Akaka became the 54th cosponsor of the measure -- including 10 Republicans -- which increases educational benefits and reduces school costs for veterans of the Iraq and Afghanistan wars.
In doing so, he left Sen. John McCain as one of the few remaining veterans in Congress to not yet offer his or her support. Indeed, several weeks after the Arizona Republican told a member of the Student Veterans of America that he had "not had the chance to examine [the bill] carefully," and need more time to weigh the measure, McCain's mind is still not made up.
Appearing on The View at roughly the same time that Webb was rolling out Akaka's endorsement, McCain actually argued in favor of the overarching premise of the revamped GI bill.
"We have to expand the military and provide more inducements for them to serve," he said. "There are a certain number joining out of patriotism, thank God. And then there are others that turn 18 or 19 or 20 or 21, and they look at their options. And one of the things we ought to do is provide them with significant educational benefits in return for serving."

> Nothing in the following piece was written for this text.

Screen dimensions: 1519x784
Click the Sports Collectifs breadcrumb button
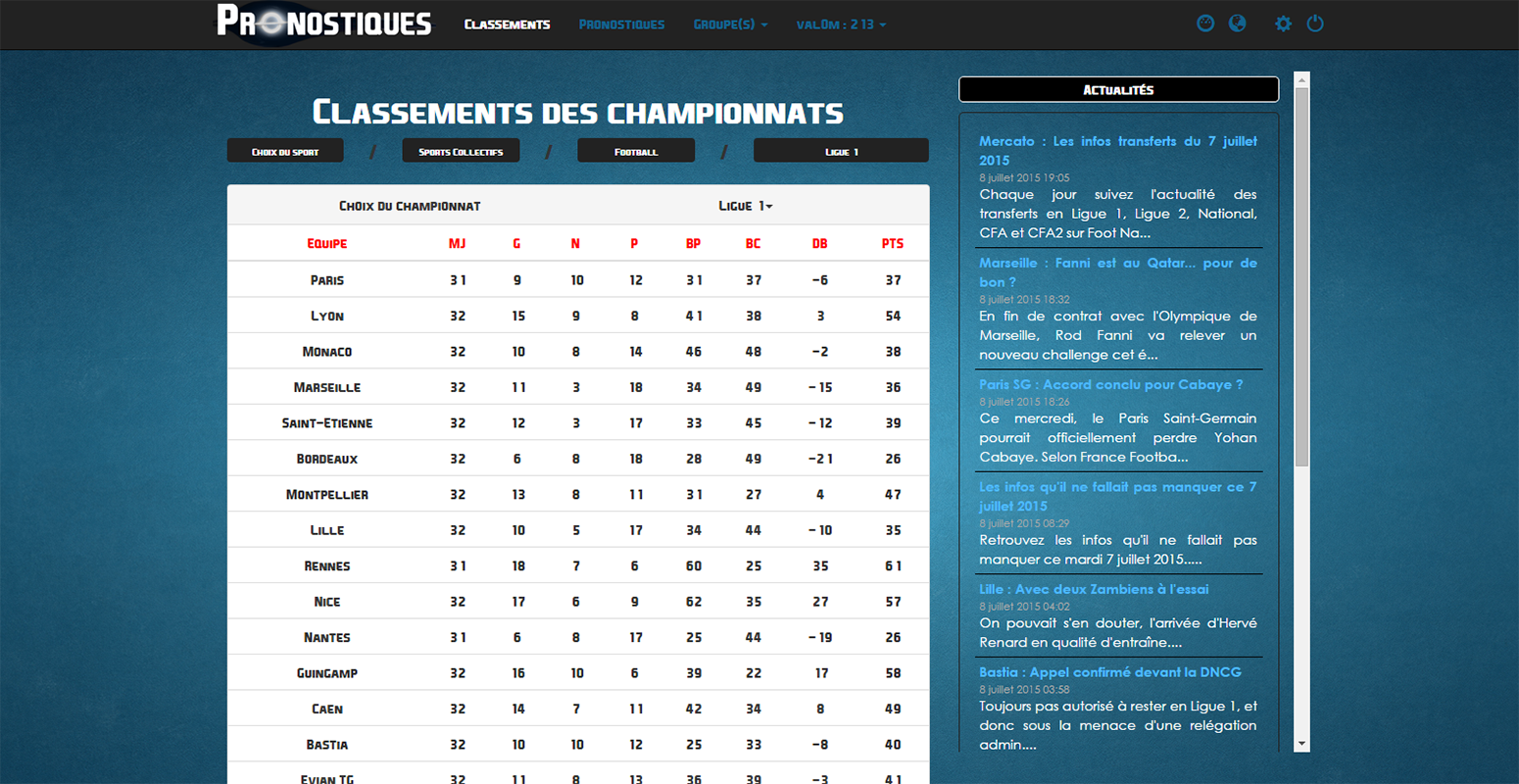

But at the same time, the Bush administration and fiscal conservatives have dragged their feet and their influence could be rubbing off on presumptive GOP presidential nominee. The cost of the new GI Bill, they argue, is prohibitive -- roughly $2 billion more annually than the current law (the same as a week of war). And giving soldiers such a strong incentive to leave the armed forces, they add, would result in low retention rates.

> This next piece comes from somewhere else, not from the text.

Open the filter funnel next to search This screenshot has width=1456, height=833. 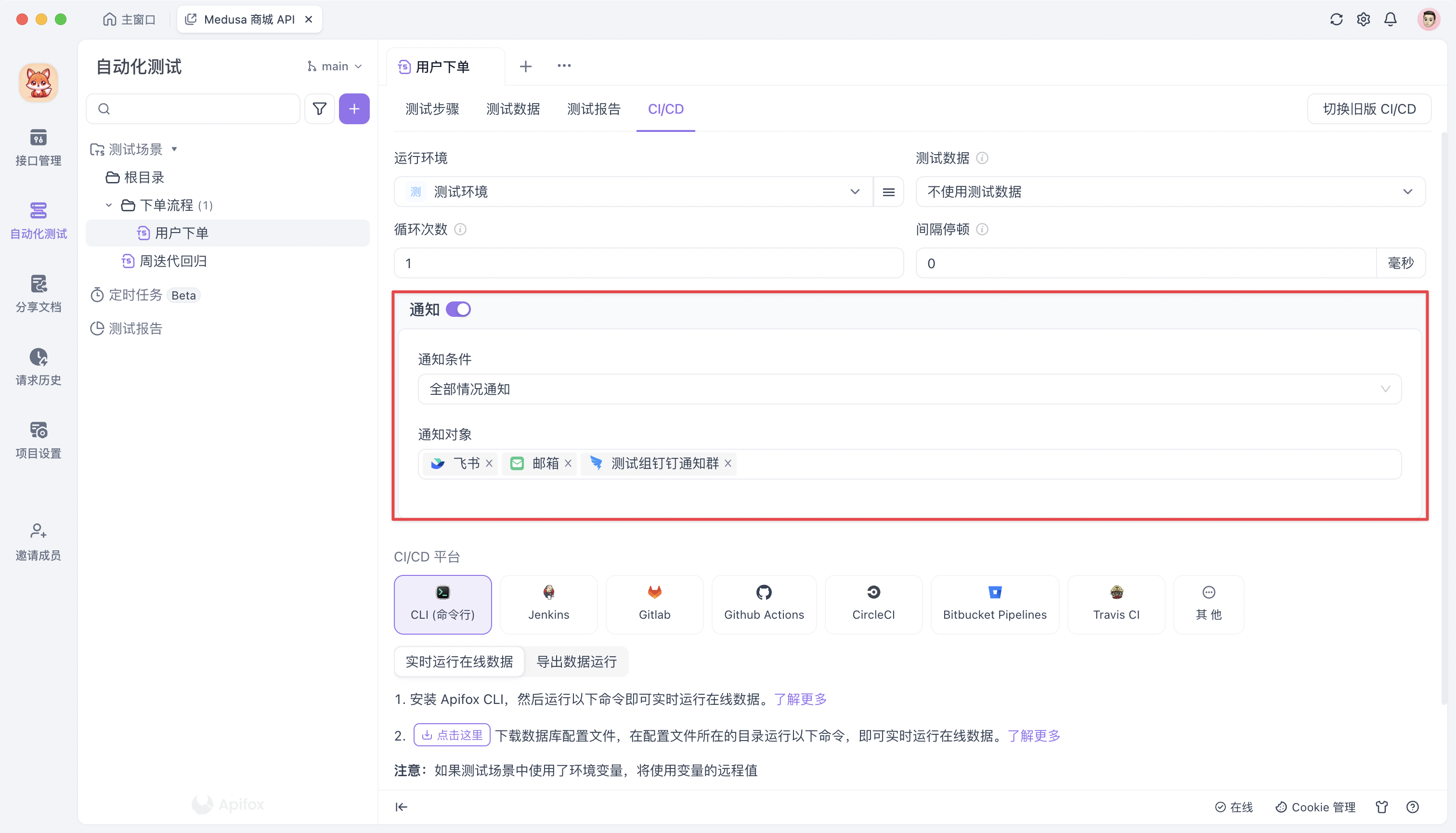point(319,109)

But the opposition camp is dwindling. Webb's bill was introduced in the House of Representatives on Thursday and already the measure has 170 cosponsors. Speaking with the Virginia Democrat on the conference call, several members urged McCain and the Bush administration to reconsidering their approach.
"We would love to have [Sen. McCain] join on to the bill and we would also be happy to have Senator Webb call him," said Ginny Brown-Waite, a Republican congresswoman from Florida. "And maybe all the members on the call could call Senator McCain about the bill."
In today's Los Angeles Times, John Soltz, the chair of VoteVets.org, and Gen. Wesley Clark both laid out the argument as to why Webb's bill was a no-brainer for McCain to support. Noting that falling military recruitment numbers were more of a threat to staffing of armed ranks than retention rates, they argued that it was "morally reprehensible to fix the system so that civilian life is unappealing to service members."
"Education assistance is not a handout, it is a sacred promise that we have made for generations in return for service," the others wrote. "McCain has said he hasn't had time to read the bill and isn't sure if he could support it. It's hard to believe that neither he nor anyone on his staff has had time to read such an important bill, which has been around since before he started running for president. But, even if true, McCain must do the right thing now, when his leadership is needed."